Beaucoup a été dit sur la Chine depuis deux décennies, entre sa montée en puissance et sa rivalité avec l’Occident, désormais affirmée. Mais on ne peut parler de l’Empire du Soleil Levant sans évoquer sa longue et vieille histoire. Evoquer une civilisation, c’est interroger ses racines profondes. Aussi, après plusieurs siècles de dormition – et parfois de prédation par les Occidentaux – tel un Phénix, elle renaît de ses cendres.

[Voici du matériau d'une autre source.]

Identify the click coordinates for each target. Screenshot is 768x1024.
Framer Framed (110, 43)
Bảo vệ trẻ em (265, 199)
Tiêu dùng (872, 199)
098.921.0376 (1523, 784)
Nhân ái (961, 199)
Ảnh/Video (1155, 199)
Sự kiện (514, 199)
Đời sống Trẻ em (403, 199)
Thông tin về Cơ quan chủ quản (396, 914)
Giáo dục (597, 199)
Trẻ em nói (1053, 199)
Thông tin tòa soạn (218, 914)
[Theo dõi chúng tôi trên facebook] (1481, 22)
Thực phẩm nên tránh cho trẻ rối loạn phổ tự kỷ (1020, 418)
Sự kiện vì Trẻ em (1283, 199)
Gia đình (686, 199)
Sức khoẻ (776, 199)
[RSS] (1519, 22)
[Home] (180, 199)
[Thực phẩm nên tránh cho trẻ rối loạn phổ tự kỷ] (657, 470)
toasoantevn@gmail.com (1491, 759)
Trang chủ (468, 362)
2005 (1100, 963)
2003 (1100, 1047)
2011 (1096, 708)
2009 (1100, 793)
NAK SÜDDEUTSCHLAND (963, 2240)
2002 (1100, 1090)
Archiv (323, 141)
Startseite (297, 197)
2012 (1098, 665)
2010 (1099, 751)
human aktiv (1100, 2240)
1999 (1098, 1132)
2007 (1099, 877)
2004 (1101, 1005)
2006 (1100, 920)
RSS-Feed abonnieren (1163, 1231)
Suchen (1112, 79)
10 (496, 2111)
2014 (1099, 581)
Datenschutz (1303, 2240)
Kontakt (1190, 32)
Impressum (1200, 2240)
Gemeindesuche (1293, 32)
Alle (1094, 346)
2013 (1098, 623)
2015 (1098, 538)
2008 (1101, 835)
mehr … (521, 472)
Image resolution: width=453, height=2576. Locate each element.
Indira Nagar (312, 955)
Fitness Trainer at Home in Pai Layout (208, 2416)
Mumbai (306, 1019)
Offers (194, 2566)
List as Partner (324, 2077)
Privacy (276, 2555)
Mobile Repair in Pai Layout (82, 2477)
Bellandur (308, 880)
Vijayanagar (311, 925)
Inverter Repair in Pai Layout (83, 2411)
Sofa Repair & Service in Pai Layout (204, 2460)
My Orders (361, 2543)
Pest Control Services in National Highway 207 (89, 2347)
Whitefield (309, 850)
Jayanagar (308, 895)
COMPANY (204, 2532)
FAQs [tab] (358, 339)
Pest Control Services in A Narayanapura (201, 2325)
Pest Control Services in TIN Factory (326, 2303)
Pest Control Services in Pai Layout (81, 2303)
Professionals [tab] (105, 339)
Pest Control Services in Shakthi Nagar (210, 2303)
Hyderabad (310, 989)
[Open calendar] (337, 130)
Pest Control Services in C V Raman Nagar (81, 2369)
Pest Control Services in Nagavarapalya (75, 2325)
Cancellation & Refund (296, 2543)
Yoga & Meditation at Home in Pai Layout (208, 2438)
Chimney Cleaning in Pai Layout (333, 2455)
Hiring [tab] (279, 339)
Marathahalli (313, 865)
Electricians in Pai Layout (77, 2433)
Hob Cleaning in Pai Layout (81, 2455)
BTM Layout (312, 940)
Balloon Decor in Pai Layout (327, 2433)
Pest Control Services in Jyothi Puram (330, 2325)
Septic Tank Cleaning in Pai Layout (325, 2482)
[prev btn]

En effet, longtemps la Chine a rayonné sur l’Asie, ignorant l’Occident avec qui les échanges étaient limités. Les Occidentaux étaient même relégués au rang des Barbares, à l’image des Grecs et ce qu’ils désignaient comme étant les "métèques" ou des Romains et les populations allogènes du monde latin.

A l’instar de la Chine contemporaine, l’Europe avait connu une période d’effacement relatif, pendant près d’un millénaire, après la fin de l’Empire romain (476 après JC). C’est avec la Renaissance que l’Europe a connu son regain, durant lequel la Chine passait dans l’ombre. Cette dernière subira au 19ème siècle les assauts des puissances européennes conquérantes, aboutissant à une humiliation de la Chine. La fin de la guerre froide et l’effondrement du bloc soviétique lui offrit sa revanche qu’elle tient désormais, tandis que l’Europe est à son tour entrée en léthargie.

Aujourd’hui, seuls les États-Unis sont en capacité de rivaliser avec la Chine, qui lui dispute son hégémonie dans un monde redevenu bipolaire. Cette montée aux extrêmes – à moins que ce ne soit là le piège de Thucydide – ne sera pas sans heurt.

Et, pour la première fois, sans doute, depuis 500 ans au moins, l’épicentre géopolitique de notre planète se trouve dorénavant en Asie.

 

La Chine : un empire pluriséculaire…

La Chine a longtemps ignoré l’Occident – et réciproquement – se concentrant sur sa sphère d’influence naturelle, à savoir l’Asie. Il faudra attendre l’exploration des Portugais au-delà du Cap de Bonne-Espérance pour que la Chine soit découverte par les Européens au XVIème siècle.

Or, la Chine contemporaine est le fruit de 12 dynasties, reflet de 4 000 ans d’histoire[2].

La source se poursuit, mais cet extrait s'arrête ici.